**Neil C. Rowe**

*Code CS/Rp, Naval Postgraduate School,
Monterey, CA 93943 USA*

(This paper appeared in the AAAI 1990 Spring Symposium on Planning in Uncertain, Unpredictable, or Changing Environments, Stanford, CA, March.)

Planning can be considered a many-to-one mapping from the space of possible problems to the space of possible plans. For most interesting problems, the mapping is too complicated to formulate other than procedurally. But we can do it for means-ends analysis, where the notion of the difference between the current state and a goal state determines the next planning action. Focusing on differences makes means-ends analysis a step-at-a-time planner, so even when results unexpected by the planner arise from actions, a solution can still usually be found from the new unexpected states.

Our recent research on robot navigation has tried to find analogous ideas for planning with real-valued quantities like position and orientation of a robot. Our approach has been to define "path fields" over the configuration space for the robot, "fields" in the physics sense of electrical or gravitational ones but now extended to plans as well as vectors for every point in the space. For example, for high-level robot path planning to a particular goal point in some terrain, we can define a "path field" at every point in the terrain which indicates the best path or best direction to head from there to reach the goal point. Then if we accidently wander from the path planned when trying to follow it in the real world, or unexpected accident forces us from it, we can just reassess where we are and look up the best way to go from this new location, analogously to means-ends analysis.

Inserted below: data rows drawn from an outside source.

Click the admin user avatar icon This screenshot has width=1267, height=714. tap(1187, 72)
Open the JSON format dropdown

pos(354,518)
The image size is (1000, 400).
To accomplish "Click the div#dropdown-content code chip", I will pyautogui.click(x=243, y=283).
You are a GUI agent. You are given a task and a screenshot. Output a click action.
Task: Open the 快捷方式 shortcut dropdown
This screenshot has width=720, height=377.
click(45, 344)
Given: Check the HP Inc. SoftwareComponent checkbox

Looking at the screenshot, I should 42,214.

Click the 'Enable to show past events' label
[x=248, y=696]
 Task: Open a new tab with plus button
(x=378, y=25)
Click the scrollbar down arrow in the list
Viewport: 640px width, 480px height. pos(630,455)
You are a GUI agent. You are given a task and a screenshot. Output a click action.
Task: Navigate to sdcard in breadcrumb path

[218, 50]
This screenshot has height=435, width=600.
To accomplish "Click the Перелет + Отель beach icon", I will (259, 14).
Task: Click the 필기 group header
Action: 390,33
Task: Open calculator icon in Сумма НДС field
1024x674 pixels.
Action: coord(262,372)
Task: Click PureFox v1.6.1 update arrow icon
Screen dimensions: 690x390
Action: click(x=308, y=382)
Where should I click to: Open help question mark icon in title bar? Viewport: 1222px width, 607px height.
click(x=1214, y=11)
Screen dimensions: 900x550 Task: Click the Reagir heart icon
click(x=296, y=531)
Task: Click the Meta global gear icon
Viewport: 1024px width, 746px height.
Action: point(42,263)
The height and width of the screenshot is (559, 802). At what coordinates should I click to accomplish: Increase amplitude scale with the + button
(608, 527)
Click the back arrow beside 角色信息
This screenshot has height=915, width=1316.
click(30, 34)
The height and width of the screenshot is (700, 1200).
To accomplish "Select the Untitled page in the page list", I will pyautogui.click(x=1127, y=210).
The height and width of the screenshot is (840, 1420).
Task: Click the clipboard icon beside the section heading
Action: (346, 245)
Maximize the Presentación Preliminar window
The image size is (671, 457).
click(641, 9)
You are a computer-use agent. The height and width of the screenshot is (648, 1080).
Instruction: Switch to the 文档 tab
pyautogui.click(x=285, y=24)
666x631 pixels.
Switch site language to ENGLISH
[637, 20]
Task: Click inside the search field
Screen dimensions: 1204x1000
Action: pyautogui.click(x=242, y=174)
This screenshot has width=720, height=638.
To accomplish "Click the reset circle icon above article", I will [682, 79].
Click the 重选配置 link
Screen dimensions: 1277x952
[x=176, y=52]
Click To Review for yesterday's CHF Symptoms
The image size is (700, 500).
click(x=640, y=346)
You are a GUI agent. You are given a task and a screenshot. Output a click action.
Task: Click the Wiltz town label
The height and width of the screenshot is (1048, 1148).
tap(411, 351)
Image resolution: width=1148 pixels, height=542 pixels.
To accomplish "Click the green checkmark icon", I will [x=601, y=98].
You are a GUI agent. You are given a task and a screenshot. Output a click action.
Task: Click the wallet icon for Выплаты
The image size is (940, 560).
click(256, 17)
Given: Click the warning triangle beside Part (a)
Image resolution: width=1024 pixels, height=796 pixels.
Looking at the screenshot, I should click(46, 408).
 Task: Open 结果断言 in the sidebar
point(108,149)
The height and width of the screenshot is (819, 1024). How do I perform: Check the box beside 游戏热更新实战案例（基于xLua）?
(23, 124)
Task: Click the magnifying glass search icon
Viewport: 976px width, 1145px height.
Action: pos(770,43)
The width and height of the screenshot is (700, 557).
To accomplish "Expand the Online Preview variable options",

Figure 1 (from (Alexander 1989) which in turn uses the path-planning program of (Rowe 1990)), shows an example path-direction field for two-dimensional terrain with an obstacle (the checkered triangle) and a crossable but costly "river" (the bumpy vertical line in the lower left), where all non-obstacle and non-river areas are considered equal-cost-per-distance to traverse, and where the goal is the small circle on the right just below the middle. The small lines indicate the direction of the optimal path to the goal point from evenly-spaced start points. The smooth thin longer lines indicate boundaries between abrupt changes in optimal-path behavior, determined by methods that will be explained later; for instance, the gently curved line in the lower left distinguishes optimal-path behavior that crosses the river from optimal-path behavior that avoids the river by going around its endpoint.

Construction of plan fields that would tell you what to do next from any state would seem to be a difficult or impossible issue for many problems, because nontrivial search spaces are either enormous or infinite. For instance, robot navigation involves real numbers, so there are an infinity of states. One approach is to impose a regular tessellation on the space of possible states (for a robot, the terrain) and then associate every point within a particular cell with the same field direction (next behavior) as that of the center of the cell. This heuristic approach will not always work, as when an impassable obstacle crosses a terrain cell. Another approach is to define irregular cells of intuitive meaning like the terrain bounded by a ridge and two roads, but this requires expert judgment, and cannot be relied on to give regions of similar path behavior.

Fortunately, a rigorous alternative exists based on terrain-partition algorithms for path planning such as (Rowe and Lewis 1989), (Rowe and Richbourg 1990), and (Rowe and Ross 1990). These algorithms find an optimal path from a start point to a goal point by partitioning polygonally-modeled terrain (or polyhedrally-modeled airspace, for the three-dimensional program of (Rowe and Lewis 1989)) into equivalence classes of points whose path behavior to the goal is fundamentally similar. We can extend these algorithms to find paths from everywhere in the terrain to that same goal point, since they recursively decompose paths to the goal point into "wedges" or "corridors" of similarly-behaving paths, eventually decomposing terrain into a set of "well-behaved path subspaces" whose behavior can be summarized by the sequence of terrain features it encounters. Each wedge is composed of irregular subregions between features, which can be considered "behavioral regions", equivalence classes of points that cross exactly the same terrain features in the same order on their way to the goal. A path field is the mapping from points to their associated behavioral regions and hence to a sequence of terrain-feature crossings. Note that finding the exact optimal paths is then straightforward with homogeneous-cost-per-unit-distance regions, because the paths can only turn on the boundary of cost regions, and those turns must obey Snell's Law.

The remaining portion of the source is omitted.